As mentioned above, infections with many hantaviruses and some arenaviruses are more frequent in male mice, and seroconversions are generally more frequent in the breeding season. Transmission of virus within host populations is also greater under more crowded conditions [16, 29, 31]. As explained above, these characteristics are due, at least in part, to behavioral factors. On the other hand, evidence is accumulating that physiological mechanisms might also contribute to this pattern of infection. Stress, associated with crowding, has been associated with immunosuppression in many animals, including some hantavirus host species (Microtus, Rattus, Clethrionomys glareolus) [11, 13, 24]. Increases in sex hormones, especially testosterone and corticosterone, have been clearly associated with immunosuppression in several species [2, 42]. Finally, the balance between type A and type B response to infection with Machupo virus was dose dependent . It stands to reason, therefore, that the frequency of transmission and infection also might vary according to the degree of immunosuppression of the host.

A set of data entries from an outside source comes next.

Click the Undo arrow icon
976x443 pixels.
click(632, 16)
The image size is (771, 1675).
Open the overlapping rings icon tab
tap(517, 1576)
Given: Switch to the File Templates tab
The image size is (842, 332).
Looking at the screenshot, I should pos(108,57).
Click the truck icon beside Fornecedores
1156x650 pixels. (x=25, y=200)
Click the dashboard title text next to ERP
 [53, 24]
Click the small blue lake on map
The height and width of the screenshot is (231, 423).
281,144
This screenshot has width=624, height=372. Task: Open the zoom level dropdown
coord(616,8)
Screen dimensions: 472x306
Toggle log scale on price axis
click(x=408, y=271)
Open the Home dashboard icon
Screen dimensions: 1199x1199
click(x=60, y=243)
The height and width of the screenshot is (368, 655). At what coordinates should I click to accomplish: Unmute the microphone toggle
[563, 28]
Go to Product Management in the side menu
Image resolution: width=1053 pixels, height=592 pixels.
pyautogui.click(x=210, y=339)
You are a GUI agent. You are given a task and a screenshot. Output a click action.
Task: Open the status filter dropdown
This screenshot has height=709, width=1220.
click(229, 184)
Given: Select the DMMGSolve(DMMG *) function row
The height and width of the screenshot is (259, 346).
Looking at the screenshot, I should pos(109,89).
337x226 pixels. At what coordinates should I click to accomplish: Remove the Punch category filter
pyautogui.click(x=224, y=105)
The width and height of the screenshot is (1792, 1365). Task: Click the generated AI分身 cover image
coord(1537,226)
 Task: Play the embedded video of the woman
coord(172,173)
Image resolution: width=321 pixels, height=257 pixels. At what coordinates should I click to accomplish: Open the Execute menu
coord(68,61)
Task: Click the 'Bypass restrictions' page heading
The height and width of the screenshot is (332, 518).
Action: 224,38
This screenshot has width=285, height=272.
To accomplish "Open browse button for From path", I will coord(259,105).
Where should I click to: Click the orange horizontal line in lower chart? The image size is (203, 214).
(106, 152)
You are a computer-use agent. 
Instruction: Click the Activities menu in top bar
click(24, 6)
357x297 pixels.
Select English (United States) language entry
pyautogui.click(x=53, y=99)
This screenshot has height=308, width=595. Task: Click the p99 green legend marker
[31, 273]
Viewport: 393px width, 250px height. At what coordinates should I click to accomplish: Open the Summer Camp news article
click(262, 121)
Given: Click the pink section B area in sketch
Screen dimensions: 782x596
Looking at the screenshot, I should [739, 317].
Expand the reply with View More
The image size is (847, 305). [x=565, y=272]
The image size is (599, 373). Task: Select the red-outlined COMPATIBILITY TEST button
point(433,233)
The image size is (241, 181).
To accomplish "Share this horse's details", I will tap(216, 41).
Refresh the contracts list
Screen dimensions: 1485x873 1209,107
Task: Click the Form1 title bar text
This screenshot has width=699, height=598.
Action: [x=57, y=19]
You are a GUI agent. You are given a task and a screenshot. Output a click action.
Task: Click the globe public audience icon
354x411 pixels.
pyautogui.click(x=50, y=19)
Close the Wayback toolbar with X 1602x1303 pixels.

Above, I suggested that the correlation between scars and infection status in hantavirus and arenavirus host rodents means that aggression leads to infection. Recent evidence suggests, however, that the cause and effect relationship between aggression and infection may not be as simple as it appears. Klein et al.  showed that male rats in the chronic stage of infection with Seoul virus were more likely to attack intruders and they spent more time fighting with them than did uninfected males. Furthermore, aggressive males had more virus in tissues (including testes and adrenal glands) than did less aggressive males.
Many other physiological factors may be related to viral infection, viral shedding, and viral persistence. These include those related to social interactions, nutrition, environmental conditions (e.g., temperature and rainfall), intake of plant secondary chemicals, and even the pH or presence of protein in the urine (which may be influenced by diet). Our knowledge of these potential relationships is scant.
In summary, regulators of viral infection in natural hosts are numerous. Most of these regulators have been inadequately studied and remain poorly understood. These regulators do not act independently; their total effect varies according to their interactions with other regulators. Nevertheless continued research and improved understanding of these regulators is important. The better we understand these regulators, the better we will be able to predict changes in disease risk to human populations, develop effective intervention programs, and appropriately and most efficiently target these intervention efforts.